George and Jimmy looked alike.  With all the similarities in family history, geography, and physiology, you’d expect they were related.  But they  shared only one possible distant relative.  And they lived in different worlds, in Indiana.  The George Stewarts went to the middle-class Presbyterian church on the flats; Jimmy Stewart and his parents to the upper-class Presbyterian church on the hill.  GRS went to a public high school out west, Jimmy to a prestigious private school in the east.  Their paths apparently never crossed.  12-year-old GRS and his family left Indiana for California in 1905,  the year James Stewart was born. Out west, nothing in their interests or their work brought them together.

Still, the lives paralleled in remarkable ways.  GRS and his family moved to Pasadena; he went to Princeton; and after marriage moved his family to Berkeley, California.  Jimmy went to Princeton, then moved to Pasadena; and spent his life in Southern California.  GRS wrote books, two of which were filmed.  Jimmy made films, like that grand Christmas classic we all love.   GRS worked at the Disney studios for a time, an advisor to Walt himself.  Jimmy worked at many studios, creating characters and stories that touched the hearts of millions.  Ironically, GRS did not like the media, and apparently did not attend movies often, if at all.
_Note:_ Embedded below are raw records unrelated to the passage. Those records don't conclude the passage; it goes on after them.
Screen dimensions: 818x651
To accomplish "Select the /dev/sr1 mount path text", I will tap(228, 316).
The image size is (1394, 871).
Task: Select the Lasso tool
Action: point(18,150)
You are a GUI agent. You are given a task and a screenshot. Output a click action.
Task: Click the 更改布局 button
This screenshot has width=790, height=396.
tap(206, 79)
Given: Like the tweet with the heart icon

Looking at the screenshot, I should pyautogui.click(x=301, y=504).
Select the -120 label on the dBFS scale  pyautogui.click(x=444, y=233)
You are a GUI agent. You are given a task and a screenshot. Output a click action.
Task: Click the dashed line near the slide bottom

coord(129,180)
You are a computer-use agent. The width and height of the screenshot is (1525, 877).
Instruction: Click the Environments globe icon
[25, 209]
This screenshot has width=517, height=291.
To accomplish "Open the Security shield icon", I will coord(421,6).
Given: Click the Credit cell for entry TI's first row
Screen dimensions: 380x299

Even though their paths never crossed, during the Christmas season we should remember there is one thing they shared:   The experience of life in a small American town in the early 20th century.  Like a trip to Disneyland, a viewing of It’s a Wonderful Life enfolds us in such a place.  For a time, we walk the streets and meet the people of the town and the time where both boys grew up.

Here’s a passage from the biography of Stewart,  about Indiana, Pennsylvania as Bedford Falls:

George R. Stewart’s boyhood town was so archetypically American that it could pass for George Bailey’s “Bedford Falls” in Frank Capra’s It’s A Wonderful Life. In fact, the town was “Bedford Falls” – at least for the movie’s male star. Indiana, Pennsylvania, was also the boyhood home of James Stewart,  “George Bailey” in Capra’s film.   Although the movie’s “Bedford Falls” was built on a studio backlot in the San Fernando Valley, Jimmy Stewart said that when he walked onto the set for the first time he almost expected to hear the bells of his home church in Indiana.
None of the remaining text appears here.